I agree with @mikeappsreviewer on one big point, keep the card out of the camera. I disagree a bit on checking device trash first if time matters. If the pics were deleted on the camera, those bins often won’t help, so I’d spend my effort on a proper scan from a computer.

Best move is to make a byte-for-byte image of the SD card first, then scan the image, not the card. This matters if the card has weak sectors or starts failing during reads. On Linux or macOS, people often use ddrescue for this. On Windows, some recovery apps handle imaging too. Then run recovery on the image file.

If you want a simpler route, Disk Drill is solid for SD card photo recovery. It tends to identify JPG, PNG, RAW, and other camera formats well, and previews save time. Save recovered files to your computer, never back to the SD card. That part trips people up alot.

If the card was formatted, recovery still works sometimes. Quick format leaves more behind than full format. If TRIM kicked in, common on SSDs, recovery odds tank. On SD cards, TRIM support is less consistent, so there’s still hope.

Also worth reading this: best recovery software video for deleted SD card photos

Yep, it’s possible, and the fact you barely used the card afterward is the part that actually matters most.

I mostly agree with @mikeappsreviewer and @techchizkid, but I’d add one thing they kinda danced around: if these photos are truly irreplaceable, don’t keep experimenting with random free tools one after another. Every extra mount, scan, or write is another chance for something dumb to happen. Sometimes the safest move is one careful recovery attempt, not five “maybe this one works better” attempts.

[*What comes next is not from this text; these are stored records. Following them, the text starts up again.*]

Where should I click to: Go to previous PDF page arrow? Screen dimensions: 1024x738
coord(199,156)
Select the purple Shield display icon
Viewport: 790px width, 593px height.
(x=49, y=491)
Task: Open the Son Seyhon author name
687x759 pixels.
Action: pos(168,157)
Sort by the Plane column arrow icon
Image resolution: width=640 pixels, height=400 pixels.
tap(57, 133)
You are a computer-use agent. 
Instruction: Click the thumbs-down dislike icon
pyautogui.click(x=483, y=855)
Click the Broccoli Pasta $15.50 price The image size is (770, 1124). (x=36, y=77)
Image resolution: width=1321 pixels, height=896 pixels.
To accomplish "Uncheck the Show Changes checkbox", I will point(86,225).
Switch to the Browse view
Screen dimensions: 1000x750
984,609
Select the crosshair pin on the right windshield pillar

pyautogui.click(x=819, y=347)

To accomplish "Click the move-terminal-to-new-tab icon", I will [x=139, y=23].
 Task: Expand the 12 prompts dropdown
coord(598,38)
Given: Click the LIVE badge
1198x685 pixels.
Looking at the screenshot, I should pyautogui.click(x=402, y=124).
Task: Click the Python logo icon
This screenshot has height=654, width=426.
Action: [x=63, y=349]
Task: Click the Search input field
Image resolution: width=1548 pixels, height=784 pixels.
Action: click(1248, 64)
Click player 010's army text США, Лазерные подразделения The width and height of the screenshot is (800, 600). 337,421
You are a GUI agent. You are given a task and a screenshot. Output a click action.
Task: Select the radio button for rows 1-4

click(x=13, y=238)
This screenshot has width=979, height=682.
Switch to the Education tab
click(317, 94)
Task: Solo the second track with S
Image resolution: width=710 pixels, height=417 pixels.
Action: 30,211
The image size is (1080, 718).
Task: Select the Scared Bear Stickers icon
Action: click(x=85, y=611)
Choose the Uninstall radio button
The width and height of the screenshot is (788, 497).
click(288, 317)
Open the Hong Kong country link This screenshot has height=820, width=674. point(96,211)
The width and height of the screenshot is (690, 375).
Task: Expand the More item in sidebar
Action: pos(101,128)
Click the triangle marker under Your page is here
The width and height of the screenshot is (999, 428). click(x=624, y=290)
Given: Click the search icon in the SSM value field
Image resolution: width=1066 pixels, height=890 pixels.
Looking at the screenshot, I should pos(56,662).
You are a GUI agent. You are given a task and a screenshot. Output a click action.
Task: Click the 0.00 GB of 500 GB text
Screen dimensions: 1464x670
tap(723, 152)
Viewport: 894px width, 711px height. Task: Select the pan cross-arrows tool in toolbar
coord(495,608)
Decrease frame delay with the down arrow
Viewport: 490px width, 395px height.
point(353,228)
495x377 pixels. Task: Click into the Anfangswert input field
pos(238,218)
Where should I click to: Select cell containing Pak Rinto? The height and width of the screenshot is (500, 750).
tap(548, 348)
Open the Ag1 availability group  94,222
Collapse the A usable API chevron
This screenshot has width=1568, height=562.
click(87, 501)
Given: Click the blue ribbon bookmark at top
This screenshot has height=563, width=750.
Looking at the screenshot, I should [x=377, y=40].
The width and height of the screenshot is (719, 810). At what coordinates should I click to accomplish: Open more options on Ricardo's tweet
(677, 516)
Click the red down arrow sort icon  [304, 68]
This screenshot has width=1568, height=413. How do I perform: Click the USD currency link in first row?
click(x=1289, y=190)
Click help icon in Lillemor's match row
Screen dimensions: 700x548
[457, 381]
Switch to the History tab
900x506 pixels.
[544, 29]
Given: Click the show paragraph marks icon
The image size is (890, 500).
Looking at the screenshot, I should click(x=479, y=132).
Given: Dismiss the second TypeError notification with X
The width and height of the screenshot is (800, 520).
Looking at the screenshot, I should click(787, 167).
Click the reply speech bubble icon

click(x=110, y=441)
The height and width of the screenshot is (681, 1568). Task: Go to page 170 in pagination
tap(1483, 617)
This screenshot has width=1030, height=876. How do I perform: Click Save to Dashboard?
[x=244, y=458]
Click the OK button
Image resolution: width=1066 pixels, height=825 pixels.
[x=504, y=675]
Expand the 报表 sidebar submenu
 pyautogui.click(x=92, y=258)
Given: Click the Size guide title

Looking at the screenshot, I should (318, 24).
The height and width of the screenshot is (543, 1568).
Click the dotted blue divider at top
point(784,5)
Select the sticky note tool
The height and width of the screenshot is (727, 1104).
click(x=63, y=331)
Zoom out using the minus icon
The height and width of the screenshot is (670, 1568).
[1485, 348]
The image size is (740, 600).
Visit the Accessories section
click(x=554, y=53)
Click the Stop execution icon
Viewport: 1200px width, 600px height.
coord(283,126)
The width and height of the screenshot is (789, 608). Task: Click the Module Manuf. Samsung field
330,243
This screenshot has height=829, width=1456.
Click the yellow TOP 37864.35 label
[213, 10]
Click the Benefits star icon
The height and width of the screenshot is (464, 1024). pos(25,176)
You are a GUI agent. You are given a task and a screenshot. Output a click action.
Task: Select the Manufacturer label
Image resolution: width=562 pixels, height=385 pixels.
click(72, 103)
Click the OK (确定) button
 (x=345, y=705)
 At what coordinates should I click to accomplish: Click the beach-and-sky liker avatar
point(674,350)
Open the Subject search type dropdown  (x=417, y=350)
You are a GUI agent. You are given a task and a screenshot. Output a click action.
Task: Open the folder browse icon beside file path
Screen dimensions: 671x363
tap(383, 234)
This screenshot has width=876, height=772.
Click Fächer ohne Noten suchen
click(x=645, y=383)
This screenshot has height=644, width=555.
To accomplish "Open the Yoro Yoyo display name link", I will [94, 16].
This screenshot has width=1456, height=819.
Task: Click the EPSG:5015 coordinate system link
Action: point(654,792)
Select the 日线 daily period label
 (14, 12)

Also, people focus on deletion, but card health matters too. If the SD card is acting weird, slow, disconnecting, or asking to be formatted, treat it like possible hardware failure, not just accidental deletion. In that case, imaging first is smarter than direct scanning.

If the card is stable, Disk Drill is a pretty reasonable choice for SD card photo recovery because it handles photo formats well and lets you preview files before restoring them. That preview check is huge. If the image preview looks normal, you’ve probly got a solid recovery candidate. Save everything to your computer, not back onto the card. Obvious, but people still do it somehow.

One small disagreement with @techchizkid: imaging first is ideal, yes, but for a normal healthy card and a non-techy person, going straight to a read-only style scan in Disk Drill is often the more realistic path. Not everybody wants to wrestle with ddrescue at 11 PM while panic-sweating over wedding photos.

If you want a useful thread on this exact issue, this is worth a look:
how to recover deleted photos from an SD card

Short version: stop using the card, use a card reader, recover to another drive, and check recovered files at full size. If nothing useful shows up, then it may be time for a pro recovery service, which is annoyngly expensive but sometimes the only move.